Although Leta McCollough Seletzky wasn’t born till eight years after the 1968 assassination of Dr. Martin Luther King Jr., she has all the time been haunted by the picture of that tragic night time—one of essentially the most recognizable photos of the twentieth century. And no marvel, since in it, her then 23-year-old father, Marrell “Mac” McCullough, may be seen kneeling beside Dr. King on the balcony of the Lorraine Motel in Memphis, Tennessee, holding a towel over the civil rights chief’s wounded face, attempting to staunch the bleeding. Several different folks stand close by, pointing towards a spot within the distance.
“In my mind,” Seletzky says, “those were accusatory fingers. I felt a sense of blame, that on some level, those fingers were pointing at me or [at my father].” The lawyer-turned-memoirist and California resident spoke by cellphone about her fascinating debut, The Kneeling Man: My Father’s Life as a Black Spy Who Witnessed the Assassination of Martin Luther King Jr. This “black-and-white image of horror” was one thing Seletzky’s household hardly ever mentioned, regardless of her father’s presence in it. His work had all the time been shrouded in secrecy and silence, and in some ways, the truth that he ultimately opened up about it’s nothing brief of a miracle.
Read our starred assessment of ‘The Kneeling Man’ by Leta McCollough Seletzky.
Seletzky’s dad and mom separated when she was 3 and later divorced. In highschool, she realized from a newspaper article that her father, who by then lived elsewhere and labored for the CIA, had been an undercover officer for the Memphis Police Department on the time of King’s assassination, tasked with infiltrating and conserving tabs on a bunch of younger Black activists referred to as the Invaders. “The revelation felt like a body blow,” she writes. Had her dad’s work spying on the Invaders been much like FBI Director J. Edgar Hoover’s ways for harassing and controlling the Black Panthers, she questioned? Despite her curiosity and concern, Seletzky didn’t inquire about Mac’s position till 2010, after the delivery of her second son. “One of the main reasons I thought it was so important to tell this story,” she says, “was so [my sons] would not be left wondering or feeling that sense of silence and dread.”

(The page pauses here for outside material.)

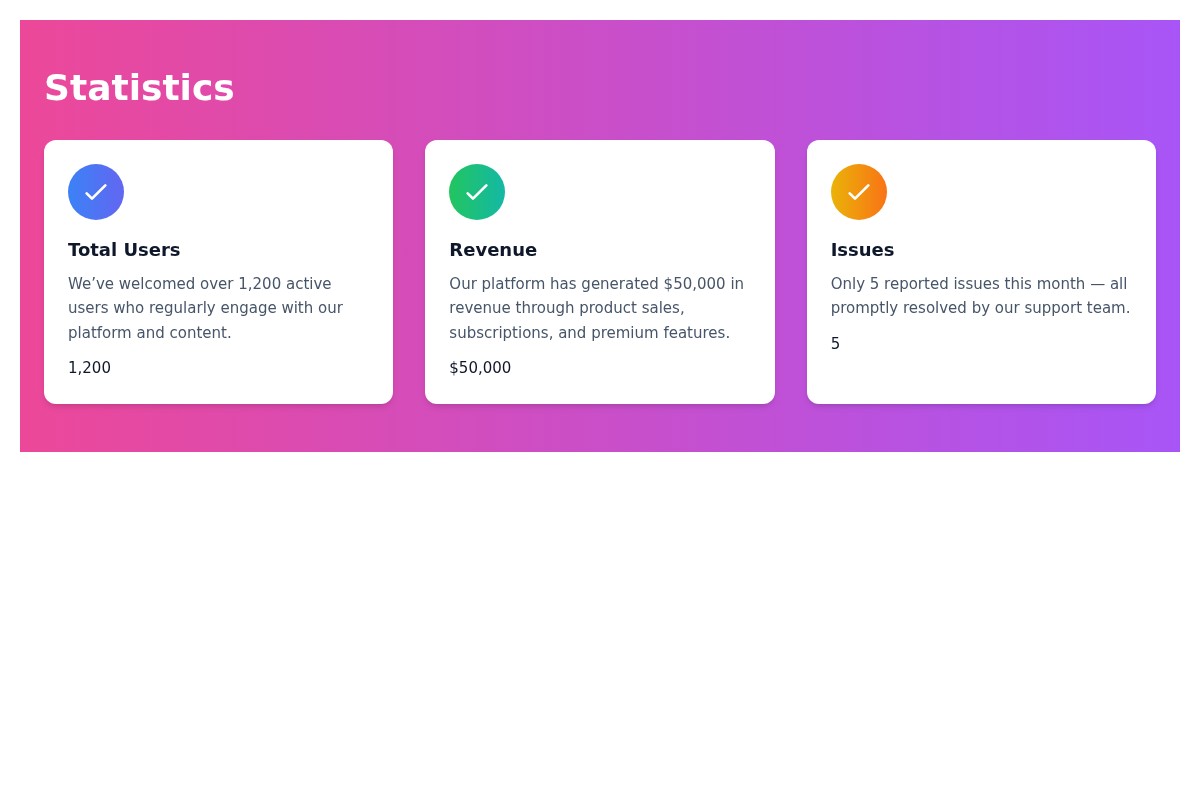Click the orange checkmark icon on Issues card

point(858,192)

When Seletzky ultimately requested her father about that night time, he responded with a 17-page doc. However, Seletzky was so saddened by his description of rising up in poverty in Jim Crow Mississippi that she stopped studying after three pages, placing his account away for 5 years. Finally, in 2015, she learn to the top of the letter. After that, she plunged into years of writing, analysis, Freedom of Information Act requests, interviews and, most significantly, collaboration with her father. The ensuing ebook offers an account not solely of the superb trajectory of her father’s life but in addition of her personal reconciliation with his mysterious previous as a Black man spying on a Black Power activist group for the police.

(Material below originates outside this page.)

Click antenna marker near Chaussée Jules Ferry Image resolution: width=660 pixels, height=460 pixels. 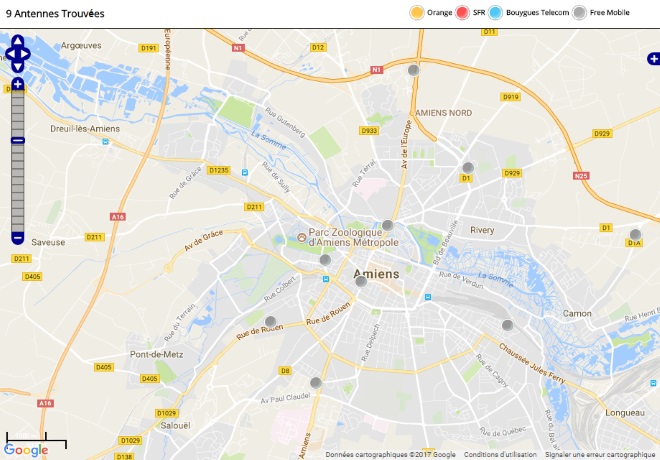tap(508, 325)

“One of the main reasons I thought it was so important to tell this story was so [my sons] would not be left wondering or feeling that sense of silence and dread.”
While writing The Keeling Man, Seletzky and her father visited King’s assassination website collectively, and he or she additionally facilitated a 2017 assembly between her father and Andrew Young, an early chief within the civil rights motion who was additionally current the night time King was murdered. “It felt like walking into history,” Seletzky says. “I mean, not only were we meeting with Andrew Young, but we were at his house. It was something I’ll never forget.” One of essentially the most endearing moments of their encounter was Young’s recollection of Dr. King playfully swatting him with one of the Lorraine Motel’s pillows simply hours earlier than his assassination. “He was a hero, but he was a human being,” Seletzky says. “I feel like sometimes this gets lost when we lionize people.”
Seletzky additionally interviewed quite a few members of the Invaders, the activist group her father was spying on, and was stunned by their heat welcome. “They were not upset,” she says. “They were not angry.” In reality, she’s come to assume of one of the group’s leaders “as family.”
On the night time of King’s assassination, Mac and a number of other Invaders had simply returned from a purchasing journey with one of Dr. King’s aides, who invited them to dinner. As they walked from Mac’s automobile towards the motel, pictures rang out, and Mac, who had been within the Army, sprinted up the steps to the balcony. “He was trying to save Dr. King’s life, and he ran into the zone of danger to try to do that,” Seletzky says. Although federal investigators by no means raised considerations about Mac’s presence that night time, he was ultimately questioned and referred to as to testify at a Select Committee on Assassinations in 1978. He was even warned that the legal professional of James Earl Ray, the convicted killer, would possibly get up and accuse Mac of assassinating King. “Sometimes I think about what it would feel like if you had tried to save someone’s life and instead you were painted as having been a wrongdoer,” Seletzky says.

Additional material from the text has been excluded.